James may have been out of nutmeg, but he wasn’t out of (something that makes people sleep). His addict friend had visited yesterday and, after a long conversation where his addict friend rambled incessantly (during which James changed his shape to a ginger-haired woman and a rabbit, just to fuck with him), he managed to steal a dram of (sleepy stuff). The entire bottle of which was now in the cookies he had just given to the angel.

Once the angel is asleep, James will tie him up--naked, probably--excuse himself for the evening, and head in to town for some much-needed nutmeg.


The Middle


“OF ALL THE CRUEL, MISGUIDED AND HORRIBLE THINGS TO INFLICT UPON MANKIND,” James shouted nasally, “and He decides to make hay fever.” Snot was dripping down his beautiful nose and had crusted over his lips while he slept.

He sneezed.

“Bless you--” “DAMN IT.”

A vein flared up across James’ forehead; he felt his left eye twitch involuntarily. Of course, the idiot woman hadn’t meant it, it was only a force of habit that she recounted the [origin of the phrase] without a second thought. To anyone else, it would most certainly not have exorcised a demon--but to a demon, it was much worse.

He felt the skin on his wrist prickle and burn. He rolled up the loose sleeve of his dress shirt and watched as an ugly black scar wriggled beneath his skin like a snake. When it died, another tally mark had been added to the three remaining. He now had four days left in his sentence to Earth, and the careless woman had just added it for him.

Nutmeg. He reminded himself, and rolled his sleeve back down with a sigh. He sneezed again.


His wings had unfurled with his words but only one passenger on the bus saw him--the man so jacked up on meth he was seeing two demons. The old woman looked startled, her gray, spotted hands shaking from the sound of his voice. She turned to her husband.

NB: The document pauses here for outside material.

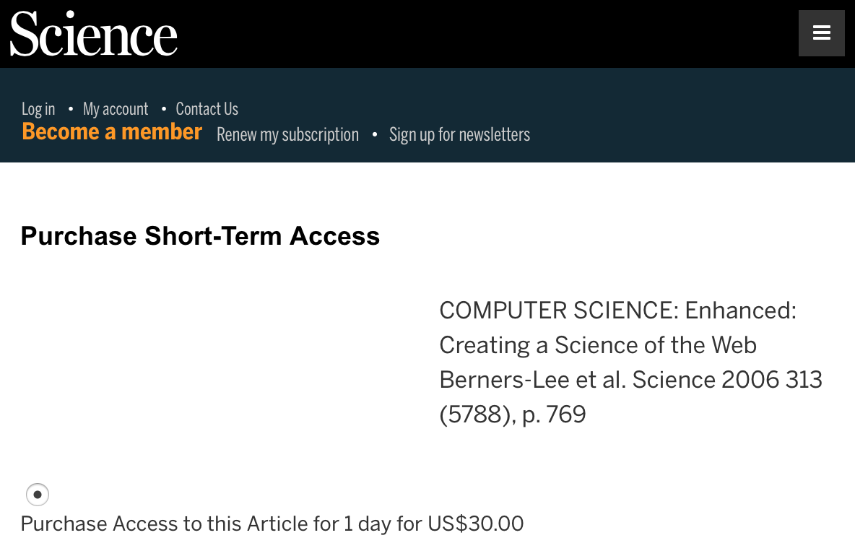Open Sign up for newsletters
The image size is (855, 556).
point(459,135)
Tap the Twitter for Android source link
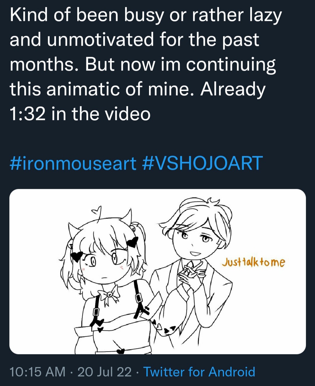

“He didn’t have to be so rude.”

James sighed. ##

The Demon Attempts To Buy Nutmeg

“Did you pay for that?”


Not sure where this story is going yet, he may very well get a job at Walmart instead.

Or see a flyer that says, “Speak with the Dead, volunteers needed!”


Lucifer stood in the doorway, pale skin slick with blood and sweat. He had lost weight. And he was wearing skinny jeans.

“Is that banana bread?” He asked, perfect lips curving in to a more-devilish-than-normal smile. “My favorite.”